# Required work
For this exercise, copy each line of the records that contains the word "prepoznati".

# Input data
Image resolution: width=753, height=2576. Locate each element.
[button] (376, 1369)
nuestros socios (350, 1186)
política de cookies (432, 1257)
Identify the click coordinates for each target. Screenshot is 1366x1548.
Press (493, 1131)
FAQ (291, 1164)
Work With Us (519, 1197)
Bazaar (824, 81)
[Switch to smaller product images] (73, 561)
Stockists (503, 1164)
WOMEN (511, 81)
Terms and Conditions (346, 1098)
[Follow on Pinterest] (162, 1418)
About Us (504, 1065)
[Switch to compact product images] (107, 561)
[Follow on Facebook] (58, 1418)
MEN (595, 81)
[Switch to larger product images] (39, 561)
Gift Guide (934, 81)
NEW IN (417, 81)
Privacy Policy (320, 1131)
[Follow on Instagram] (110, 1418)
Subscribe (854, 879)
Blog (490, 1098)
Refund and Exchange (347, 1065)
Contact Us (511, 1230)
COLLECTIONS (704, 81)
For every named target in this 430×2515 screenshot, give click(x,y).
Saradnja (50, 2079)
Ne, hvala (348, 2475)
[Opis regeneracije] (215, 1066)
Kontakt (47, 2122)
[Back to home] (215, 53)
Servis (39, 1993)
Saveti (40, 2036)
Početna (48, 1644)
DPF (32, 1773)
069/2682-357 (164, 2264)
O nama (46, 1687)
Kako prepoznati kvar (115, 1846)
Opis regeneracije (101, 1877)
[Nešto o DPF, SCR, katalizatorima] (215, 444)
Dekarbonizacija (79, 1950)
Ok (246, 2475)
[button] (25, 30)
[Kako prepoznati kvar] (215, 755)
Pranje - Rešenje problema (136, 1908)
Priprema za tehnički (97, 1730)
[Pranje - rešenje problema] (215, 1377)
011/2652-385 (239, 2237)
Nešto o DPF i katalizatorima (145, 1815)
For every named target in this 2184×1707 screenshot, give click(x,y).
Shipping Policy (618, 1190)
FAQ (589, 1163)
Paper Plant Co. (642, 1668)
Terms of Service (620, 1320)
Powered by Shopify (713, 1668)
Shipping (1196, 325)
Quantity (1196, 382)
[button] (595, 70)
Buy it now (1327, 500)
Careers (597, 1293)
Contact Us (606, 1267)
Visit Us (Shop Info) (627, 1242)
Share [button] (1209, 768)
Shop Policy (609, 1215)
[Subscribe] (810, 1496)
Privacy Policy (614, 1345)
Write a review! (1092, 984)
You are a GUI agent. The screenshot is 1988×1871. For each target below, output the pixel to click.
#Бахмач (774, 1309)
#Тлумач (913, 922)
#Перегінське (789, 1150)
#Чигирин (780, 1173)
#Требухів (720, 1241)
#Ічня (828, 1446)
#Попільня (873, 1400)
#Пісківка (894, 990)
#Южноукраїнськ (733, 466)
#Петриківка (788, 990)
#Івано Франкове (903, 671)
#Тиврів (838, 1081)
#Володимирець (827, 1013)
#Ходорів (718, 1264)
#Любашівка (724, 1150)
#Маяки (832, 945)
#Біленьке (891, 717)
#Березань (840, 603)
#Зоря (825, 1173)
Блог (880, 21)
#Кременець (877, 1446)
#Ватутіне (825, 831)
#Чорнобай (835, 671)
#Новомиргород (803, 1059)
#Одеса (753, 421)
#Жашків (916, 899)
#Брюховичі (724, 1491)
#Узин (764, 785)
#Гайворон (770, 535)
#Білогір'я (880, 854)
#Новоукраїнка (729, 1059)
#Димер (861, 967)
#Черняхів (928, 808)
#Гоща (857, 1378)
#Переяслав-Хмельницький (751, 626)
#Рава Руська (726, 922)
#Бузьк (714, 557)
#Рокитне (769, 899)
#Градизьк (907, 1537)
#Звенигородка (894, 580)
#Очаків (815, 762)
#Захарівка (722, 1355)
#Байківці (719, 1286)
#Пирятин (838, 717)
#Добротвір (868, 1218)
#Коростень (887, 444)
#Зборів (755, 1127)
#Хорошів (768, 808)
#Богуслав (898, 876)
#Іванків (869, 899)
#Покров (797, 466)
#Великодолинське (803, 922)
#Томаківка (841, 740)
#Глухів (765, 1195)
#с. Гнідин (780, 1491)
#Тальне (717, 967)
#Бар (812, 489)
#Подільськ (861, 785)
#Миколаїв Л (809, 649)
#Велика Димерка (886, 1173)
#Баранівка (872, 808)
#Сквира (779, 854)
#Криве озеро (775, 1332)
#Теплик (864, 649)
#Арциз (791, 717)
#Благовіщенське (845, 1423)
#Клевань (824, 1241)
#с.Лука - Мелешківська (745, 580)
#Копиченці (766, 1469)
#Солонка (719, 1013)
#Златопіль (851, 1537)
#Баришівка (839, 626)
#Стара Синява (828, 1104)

# Response below
Kako prepoznati kvar (115, 1846)
[Kako prepoznati kvar] (215, 755)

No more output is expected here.